• TASK DETAILS
Among the entries below, find how many lines carry the word "agent" and state only that figure.

Excerpts from a dataset
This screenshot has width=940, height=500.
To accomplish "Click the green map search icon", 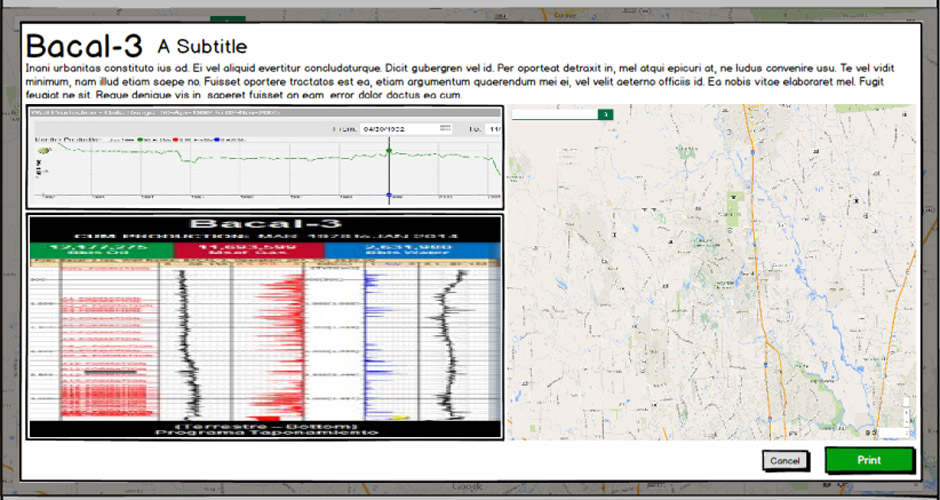I will pos(605,115).
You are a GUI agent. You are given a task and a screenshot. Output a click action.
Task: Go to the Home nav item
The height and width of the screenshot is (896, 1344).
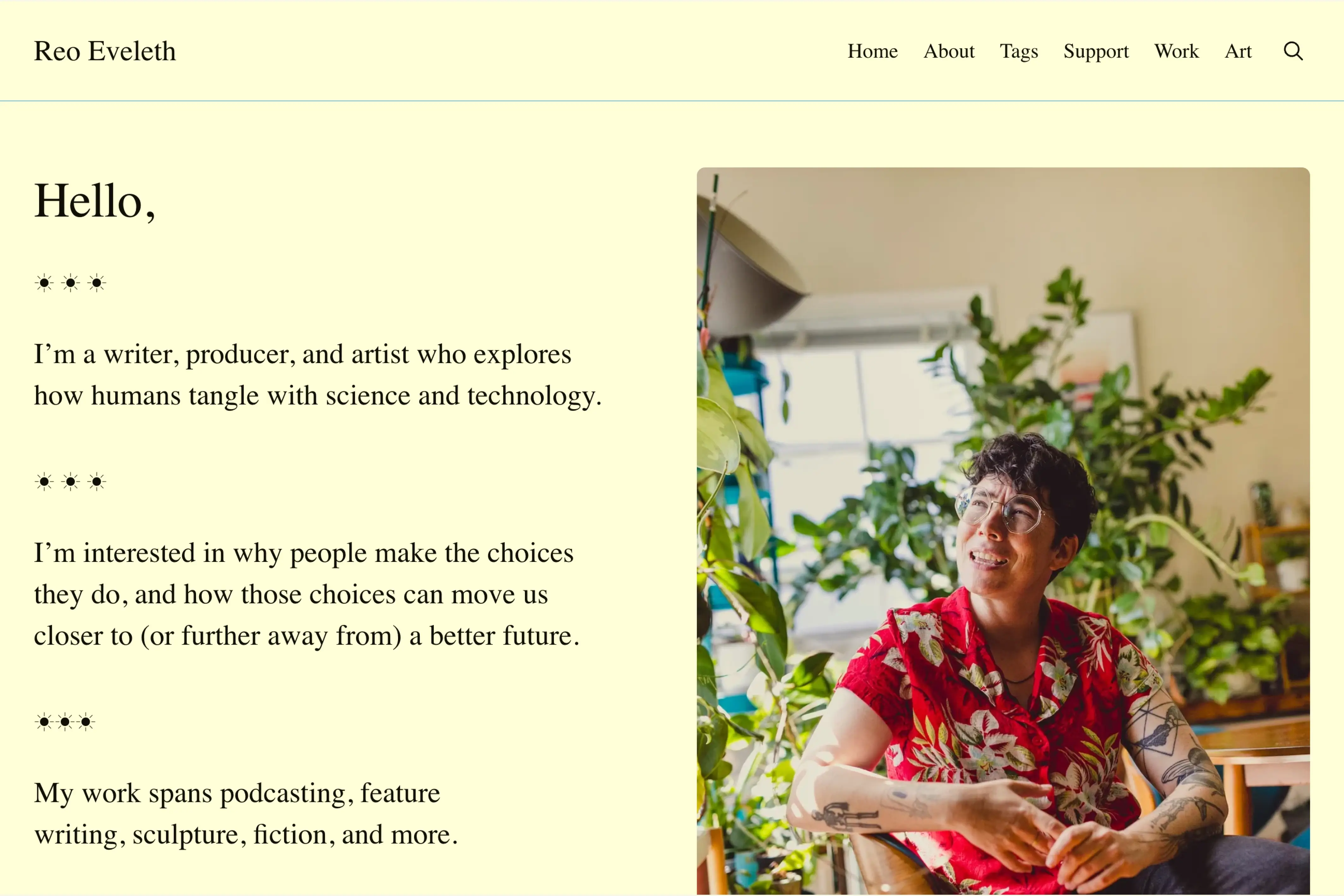(872, 51)
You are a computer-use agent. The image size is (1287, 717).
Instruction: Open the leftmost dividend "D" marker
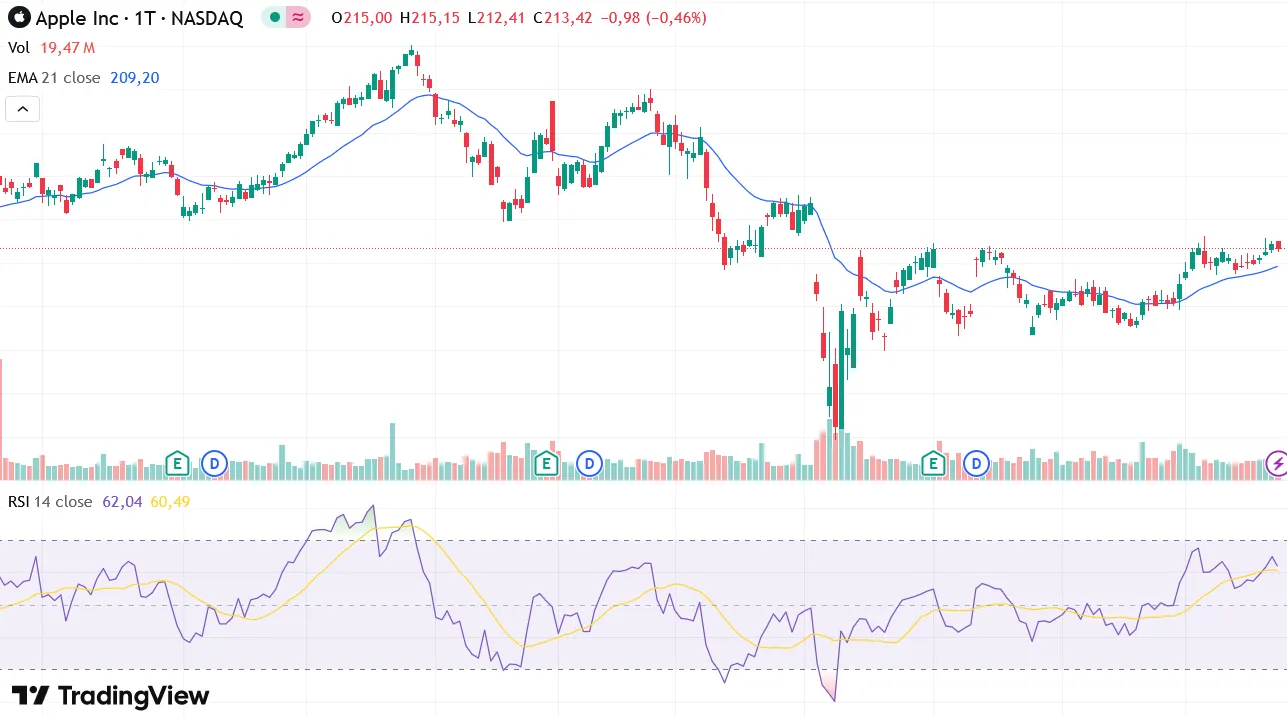[214, 463]
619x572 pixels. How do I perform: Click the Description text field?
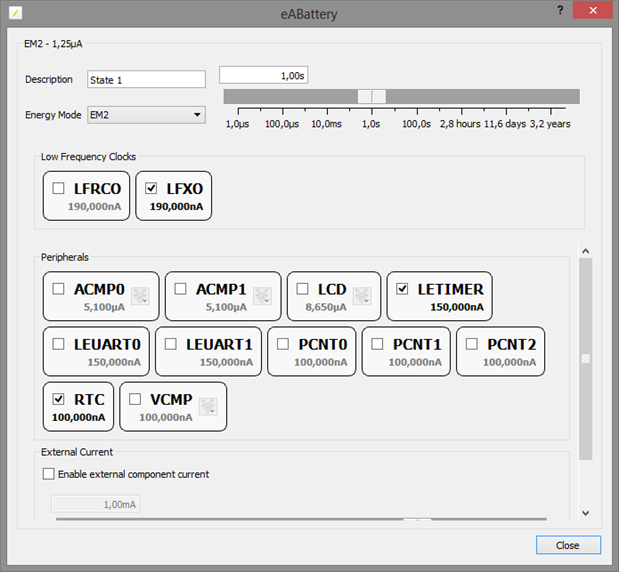point(145,79)
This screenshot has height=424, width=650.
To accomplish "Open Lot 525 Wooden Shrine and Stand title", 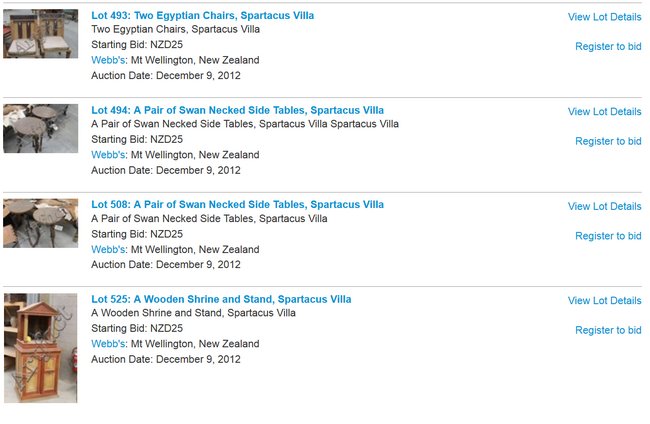I will tap(221, 299).
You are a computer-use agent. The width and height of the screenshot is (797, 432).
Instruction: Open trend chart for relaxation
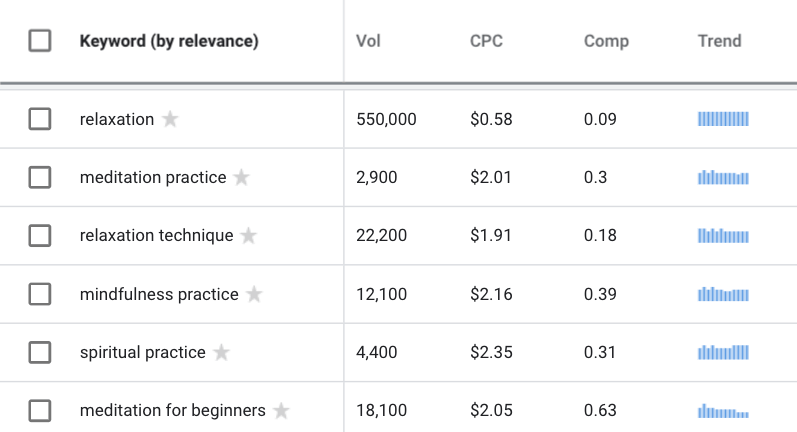pos(723,119)
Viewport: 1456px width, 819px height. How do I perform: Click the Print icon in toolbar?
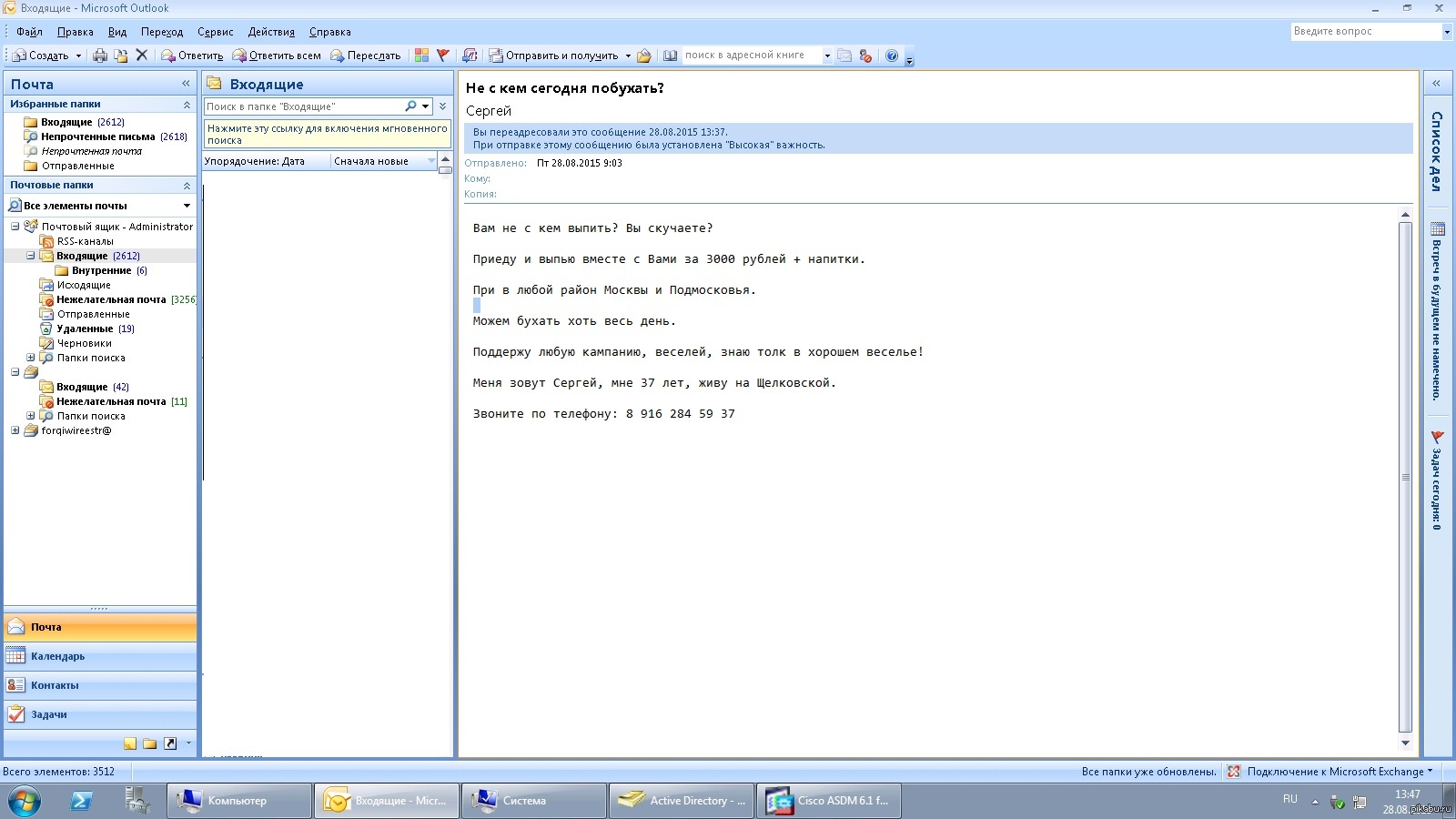(x=100, y=56)
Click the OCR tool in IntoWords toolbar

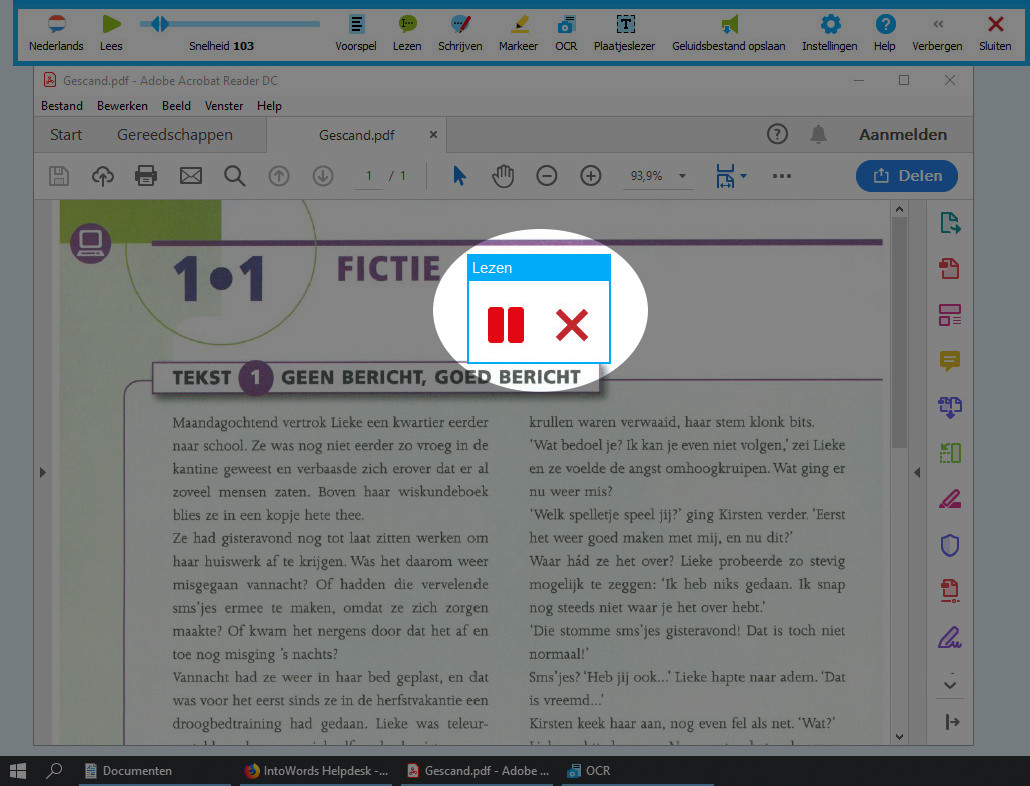[x=566, y=32]
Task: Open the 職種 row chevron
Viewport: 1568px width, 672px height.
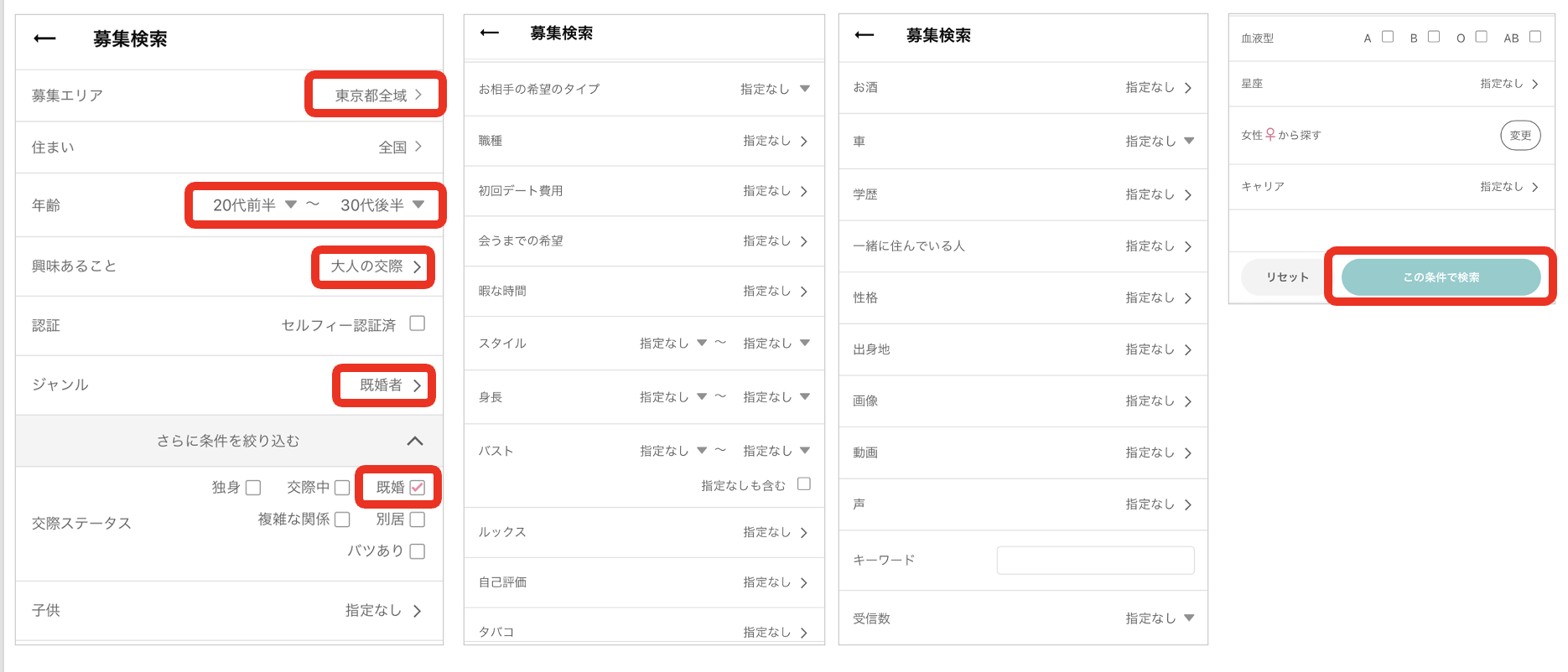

• ANSWER FOR THIS EXERCISE
3